Window air conditioning units are the most affordable upfront and to operate, but they only cool one room at a time. Heat pumps are usually more expensive to install than central air conditioning, but they are much more energy efficient, making them more cost-effective in the long run. If the air conditioning unit is located in a historic home, in a small attic or in a blow-insulated attic, or if the HVAC unit requires custom-made parts, it will add to the price of the installation. Homeowners can take certain steps to maintain their new HVAC unit after it has been installed by a professional.
These include replacing air filters regularly; sealing any air leaks in the ducts; cleaning up any debris surrounding the HVAC unit; maintaining a free space of 2 feet around the unit; replacing or adjusting the thermostat; and cleaning the evaporator coil, evaporator trap, and drain pipe with a garden hose. The versatility of an air conditioning system means that you can build an air conditioning system that is tailored to your space. Some HVAC companies offer discounts on more expensive options, such as a zoned system, and many local energy companies offer discounts or rebates for upgrading or replacing an HVAC system, especially if it's an energy-saving option. If the cost of repairing the HVAC unit is 30 percent or more of the total cost of replacing it, homeowners should opt for replacement.

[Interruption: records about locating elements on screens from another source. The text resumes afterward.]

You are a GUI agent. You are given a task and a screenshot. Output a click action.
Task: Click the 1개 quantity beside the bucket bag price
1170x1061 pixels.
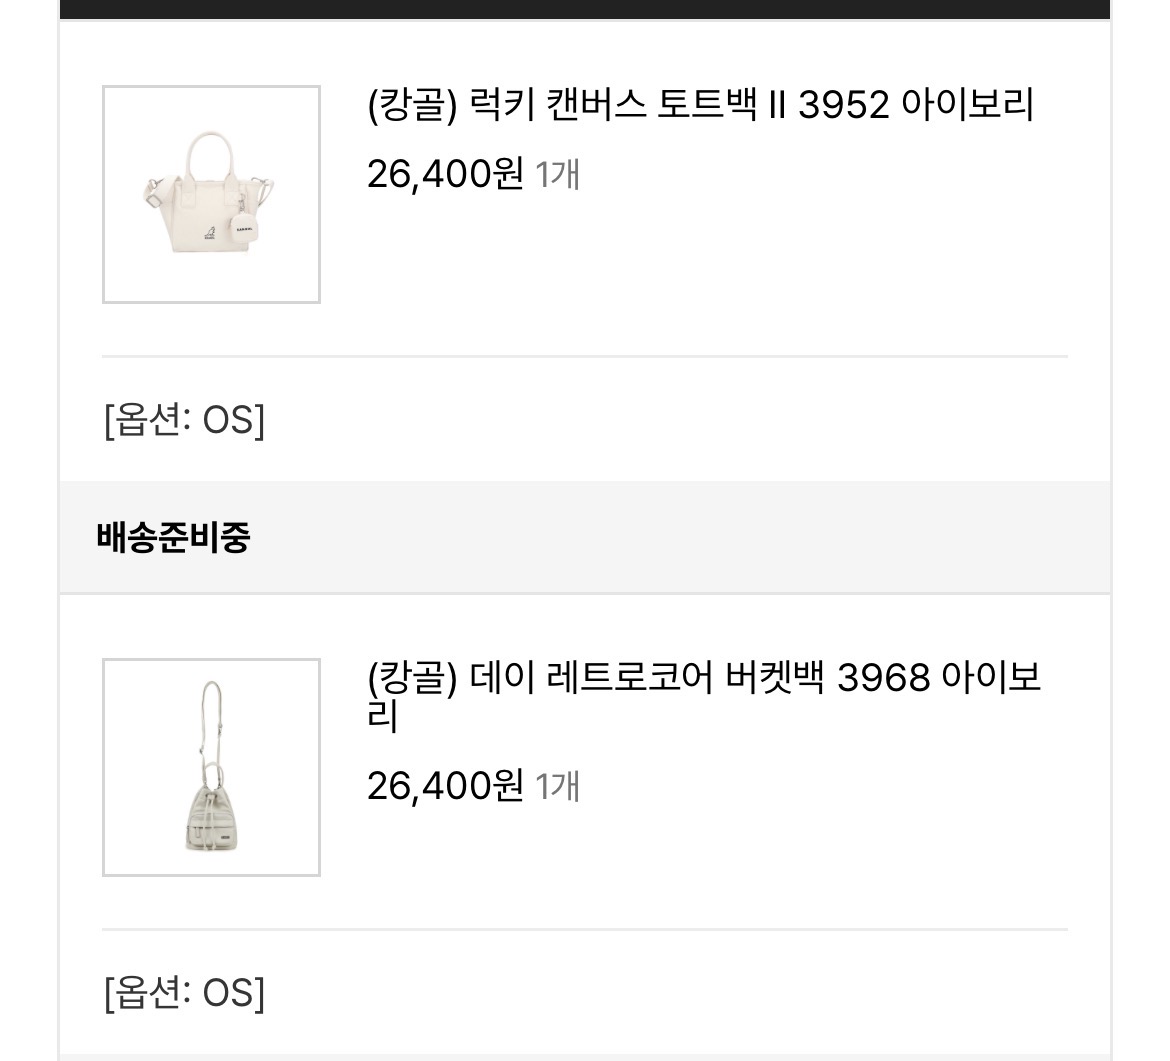pos(558,786)
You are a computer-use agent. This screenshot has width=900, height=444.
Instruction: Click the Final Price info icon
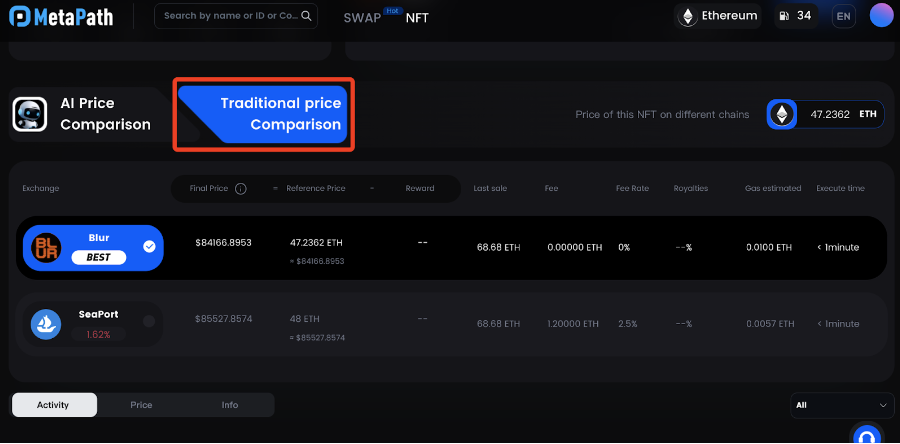coord(241,188)
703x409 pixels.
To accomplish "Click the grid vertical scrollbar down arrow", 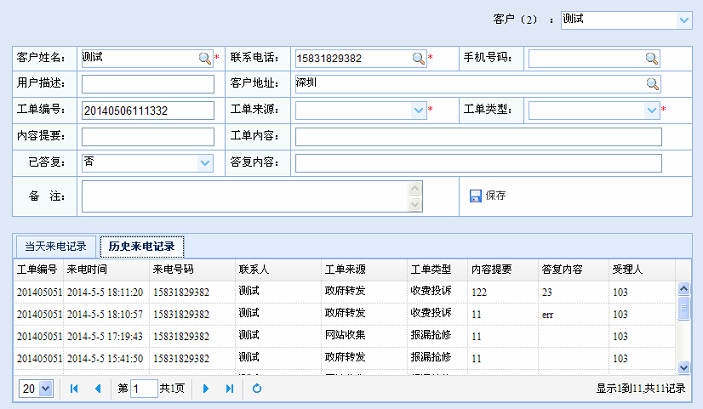I will (x=684, y=367).
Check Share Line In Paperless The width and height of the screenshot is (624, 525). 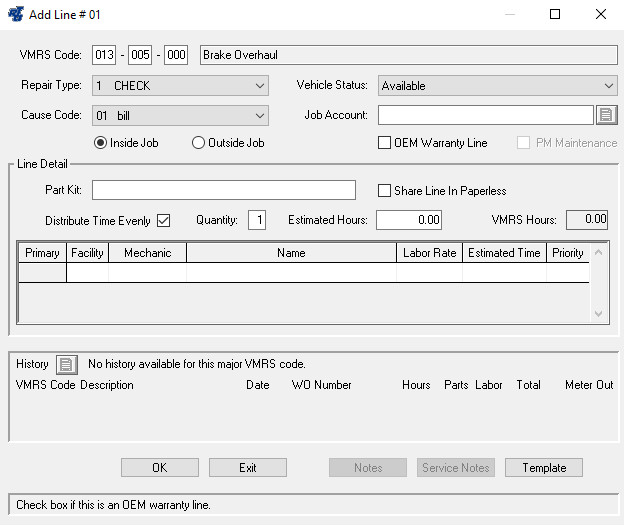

Most HVAC contractors don't insulate, but you can contact your local HVAC company for more information. Almost any major construction in a house, including the installation of an air conditioning system, requires a local permit. You can extend the life of your system by keeping up with standard HVAC maintenance, such as changing filters regularly, monitoring your energy bills and calling an HVAC professional at the first sign of problems. Most heating, ventilation and air conditioning system replacements will require new ductwork, so homeowners should check with their HVAC professional if they need to be replaced.